When I prepared my master’s dissertation, I — just as much people — happen to gather quite a good bunch of bibliographic resources: why not share them?

ICT4D Bibliography is my collection of books, articles, reviews, journals, institutions, authors, etc. in the field of Information and Communication Technologies for Development and other related subjects such as e-learning, knowledge management, free/libre open source software, online volunteering, nonprofits, etc.

The resources are filed under two main subjects: projects (the titles of the books, articles, reviews, etc.) and contacts (people and institutions that are related to the projects). A second filing method is categories (i.e. subject), type of author (author, editor…), type of project (article, blog…), language (in which the project is written) and country (of the contact).

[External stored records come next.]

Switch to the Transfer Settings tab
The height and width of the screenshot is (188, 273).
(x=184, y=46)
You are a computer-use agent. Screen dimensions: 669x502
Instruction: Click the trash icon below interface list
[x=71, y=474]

You’ll see this is no formal way of categorizing at all but my way. Feel free to suggest improvements.

Powered with BibCiter

When I started with this bibliography I really needed a database and really needed I could use it not connected to the Internet. Another thing I was interested in having in my references database was that it created a bibliography — yes, that part at the end of a paper so tough to write. I found it easier and quicker to program it myself and the result was BibCiter, being the most interesting part of BibCiter — for me ;) — that it generates automatically the “correct” bibliographical citation according to the APA standards. The workflow is the following:

You log in as administrator and maintain a list of contacts and projects. The admin site does hold more information than the one that is open to the unlogged visitors, so you can have personal data for your contacts or assign to a project a typology or a state of reading. You can also “include” works one into another. The easiest example is a collective work under a unique title and an editor, but with multiple articles and authors within. Creating the “includer” and “included” projects, authors, editors or compilers, and linking included with includer makes it possible to cite (and browse) them afterwards with no chance of error (except programming errors, of course ;)

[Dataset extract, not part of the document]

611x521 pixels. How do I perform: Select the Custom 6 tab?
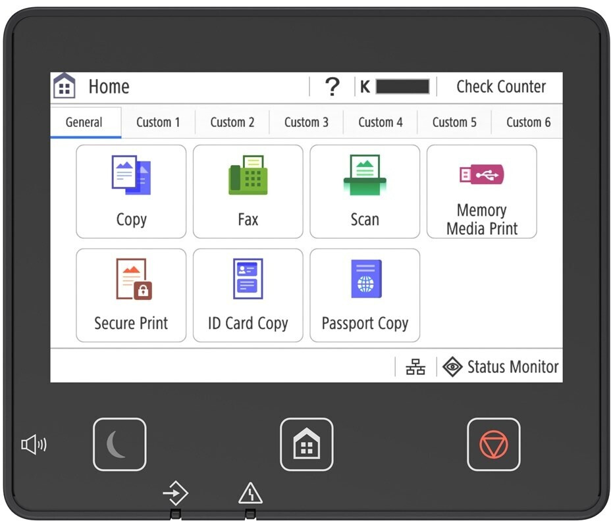(528, 122)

Once a contact and a project (or projects) are created (and linked one to each other) you can assign them to a “bibliography”. You can create as much bibliographies as you like: one for my master’s dissertation, another one for my Ph.D. Thesis, another one for that paper that I have to write for that journal, etc. It’s easy, then, to assign projects (articles, books, etc.) to a bibliography, so, at last, you can browse your selected bibliography and have a list of all the references perfectly cited, ready to be copy and pasted at the end of your paper. All in all, assigning a bibliography is kind of assigning a category to the project. Nevertheless, an independent system of categories is build and assignable both to contacts and projects.

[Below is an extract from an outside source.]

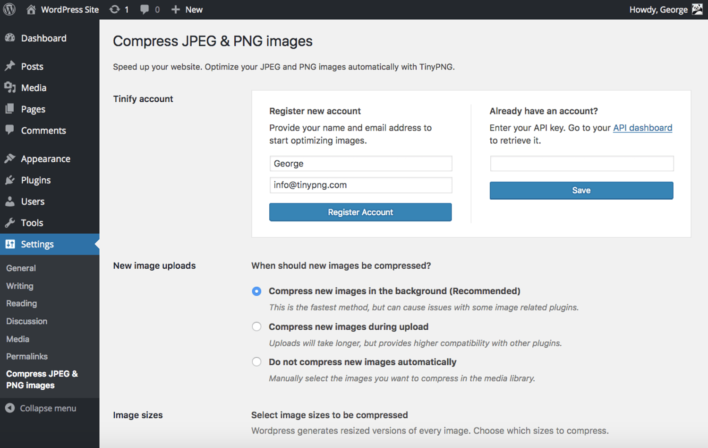Image resolution: width=708 pixels, height=448 pixels.
Task: Follow the API dashboard link
Action: coord(642,128)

As administrator, then, you can browse three lists or reports: contacts, projects and bibliographies. You can assign categories and bibliographies to the first two. And maintain the list of categories, languages, types of authors, types of projects and countries. Concerning the look, I’ve tried to make the whole thing compatible with WordPress themes, but some recoding is always necessary.

The first database I programmed was in MS Access. Actually, I still work with it because it is easier for me (specially when there’s no connection near) to work with it from my USB pen drive. Then, I upload from time to time the updated content to the one in the server. But MS Access is quite difficult to make it work for a web browser (I’m but a programmer). My personal (but not professional) interest in programming and LAMP made me try to recode what I was using in MySQL+PHP. BibCiter is the result. My intention is, once 90% of the bugs and horribly bad code is translated to just bad code I’ll open it and give it away to the public domain under some free license. If you are really really interested in helping me out, just let me know.